Abstract
Polycomb repressive complexes 1 and 2 (PRC1 and PRC2) are essential regulators of stem cell pluripotency, lineage commitment, and development. Increasing amount of evidence suggests that PRC1 and PRC2 are strongly implicated in cancer, where subunits of both complexes behave in non-canonical ways to promote the expression of cancer-driving genes. Previous studies in our lab has shown that RING1B, the E3-ligase subunit of PRC1, colocalizes with ERα at active regions of the genome such as enhancers and superenhancers to regulate the oncogenic transcriptional program driving the growth of ER+ breast cancer cells. Nevertheless, the molecular mechanisms underlying the functional interaction between RING1B and ERα is not clear. Further, how RING1B is recruited to enhancers, superenhancers, and promoters of active-transcribed genes is completely unknown.

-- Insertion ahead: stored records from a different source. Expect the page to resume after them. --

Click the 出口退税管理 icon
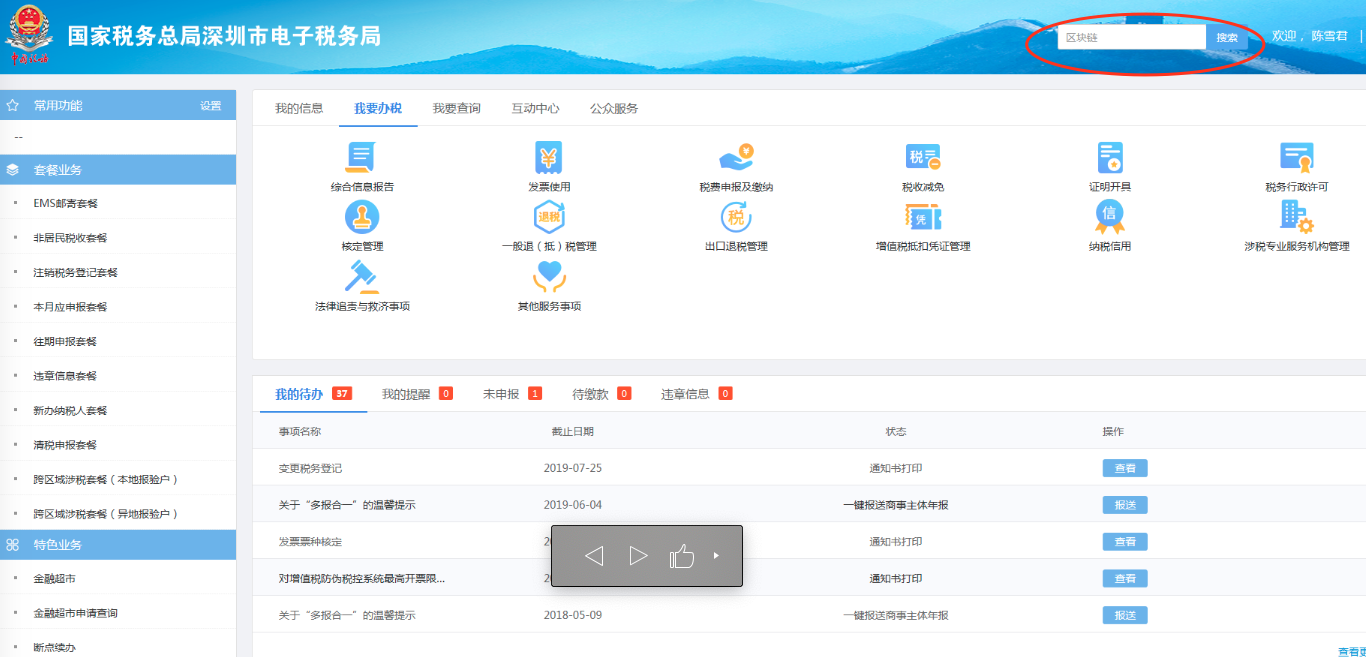The image size is (1366, 657). [x=736, y=217]
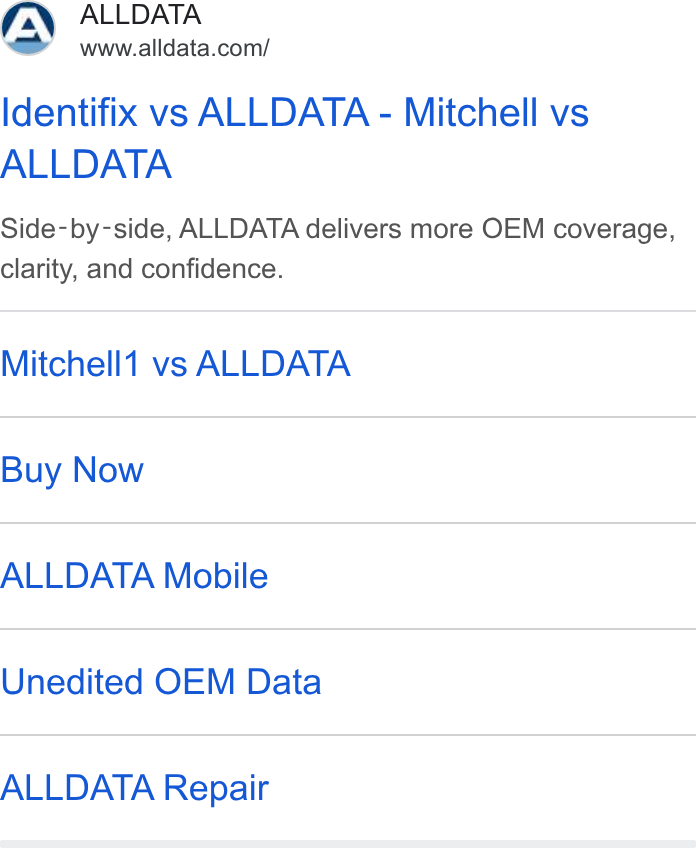
Task: Tap the blue letter A in the logo
Action: tap(27, 27)
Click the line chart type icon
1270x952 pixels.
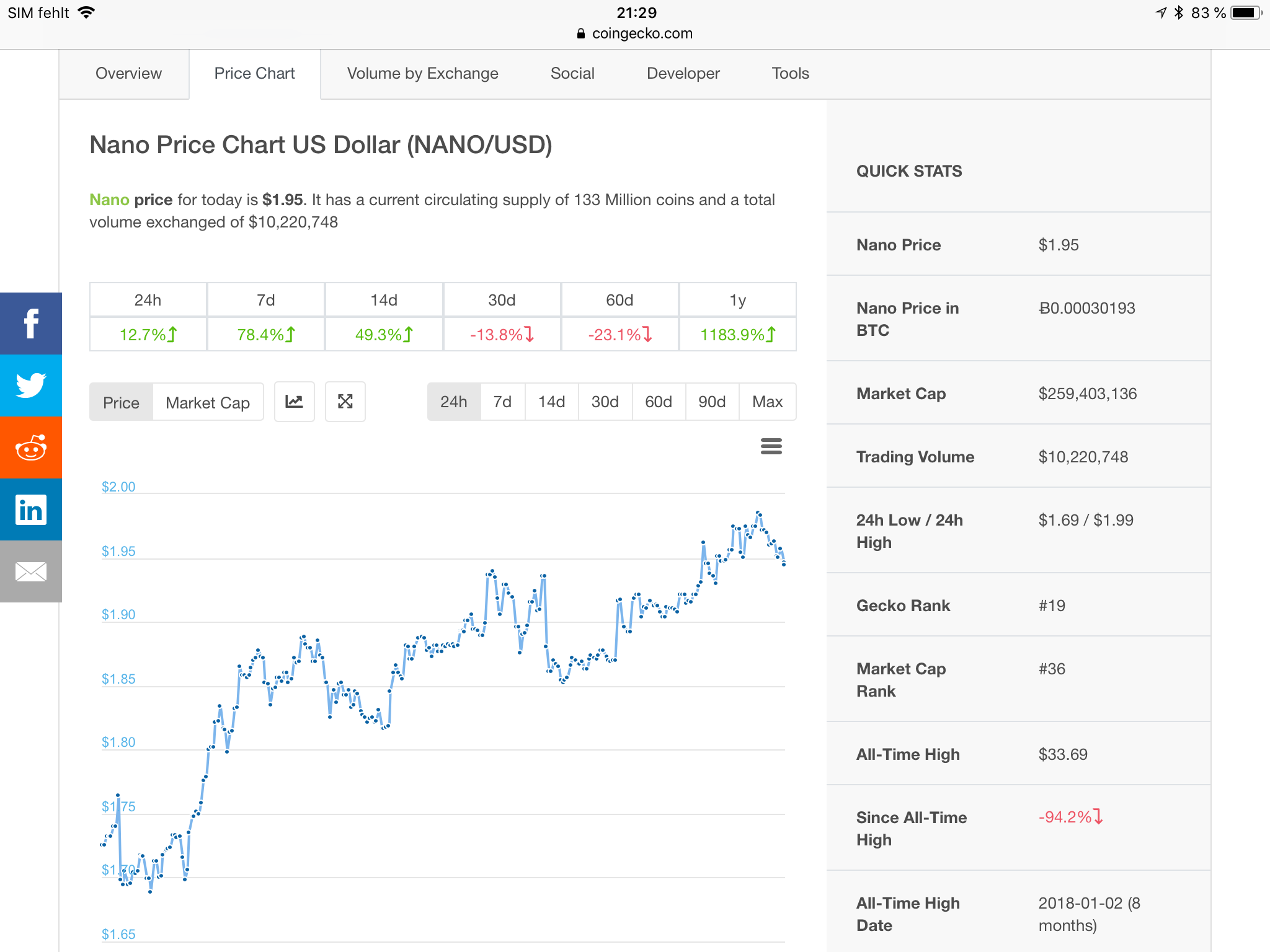point(294,402)
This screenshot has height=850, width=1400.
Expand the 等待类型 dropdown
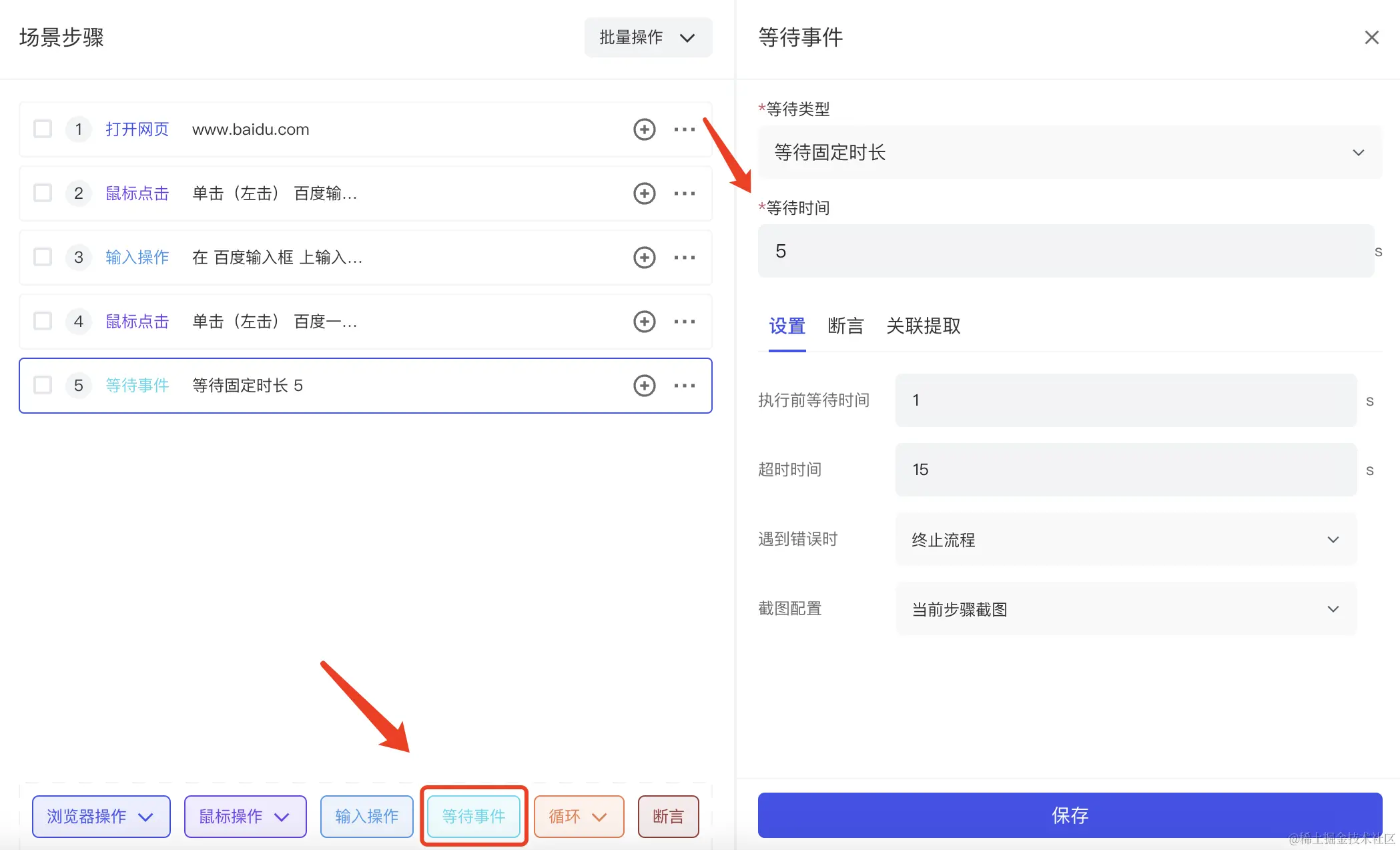(1070, 153)
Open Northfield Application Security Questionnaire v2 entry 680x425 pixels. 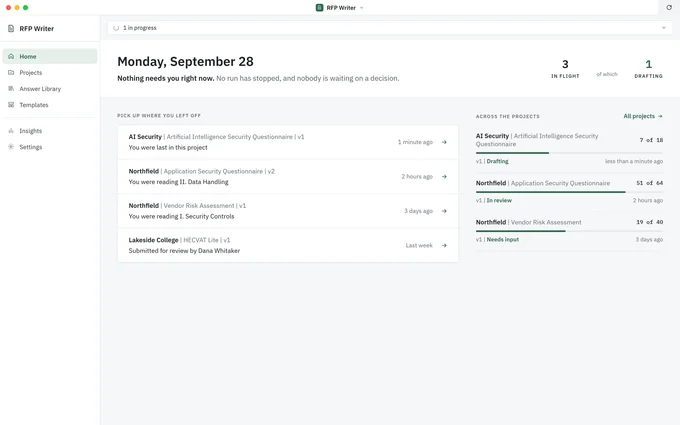[288, 177]
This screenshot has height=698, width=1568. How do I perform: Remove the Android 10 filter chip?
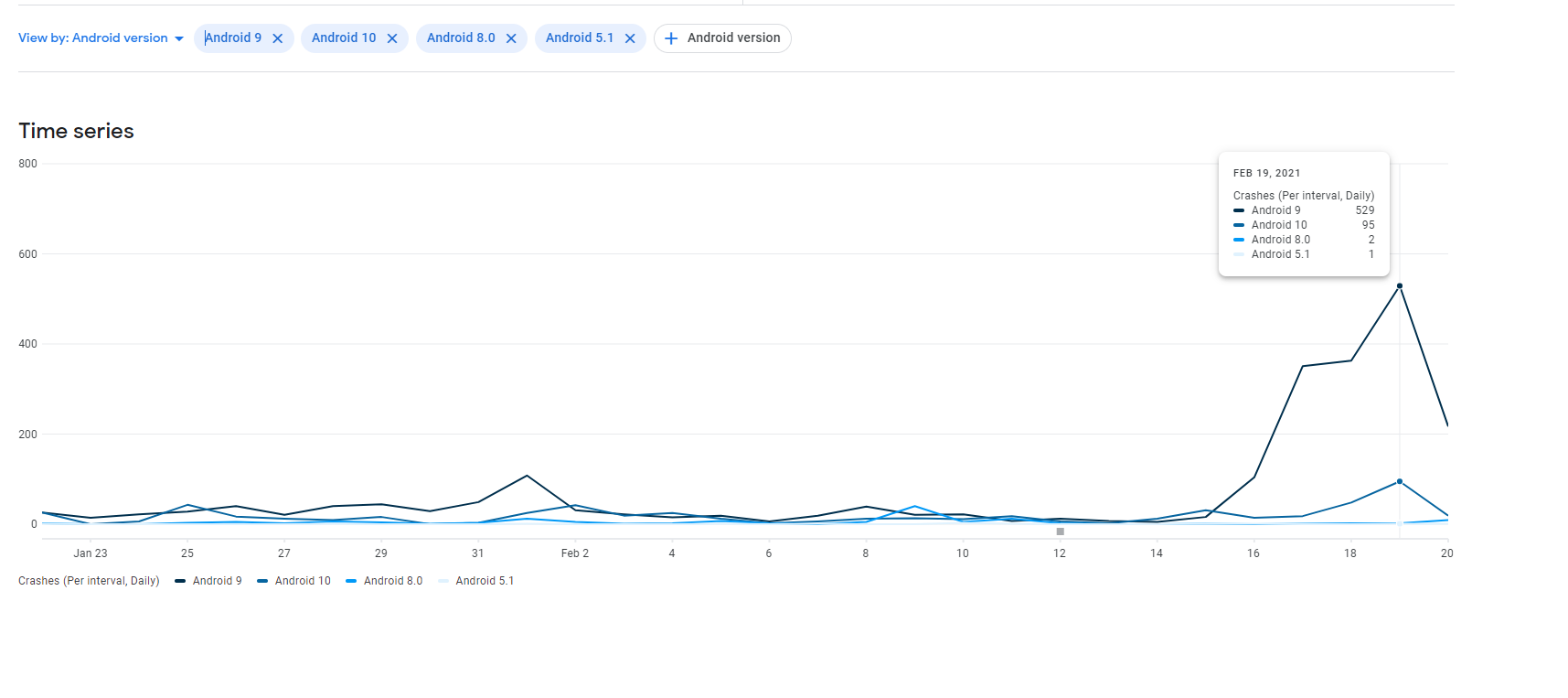(392, 38)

We first discovered that RING1B is dynamically recruited to the chromatin within 8 to 12bps of ERα binding sites upon E2 stimulation. Furthermore, RING1B and ERα are mutually dependent on each other for recruitment to the chromatin, and RING1B is also dependent on chromatin-associated RNA for binding to RING1B-ERα co-target sites. Upon acute estrogen stimulation, RING1B is recruited to ERα target genes to directly participate in their transcription via mechanisms such as orchestrating enhancer-promoting looping and promoting E2-induced enhancer and superenhancer establishment. Thus, RING1B depletion severely attenuates the expression of RING1B-ERα co-target genes, decreases E2-induced R-loop formation, and abrogates E2-induced proliferation and clonogenic abilities of ER+ breast cancer cells. Although RING1B orchestrate E2-induced genome-wide chromatin accessibility changes, we found that changes in chromatin accessibility are not necessarily correlated with 3D chromatin architectural changes and transcriptional activation. Overall, our data suggest that the Polycomb protein RING1B is a key regulator of the E2-induced transcriptional activities in ER+ breast cancer.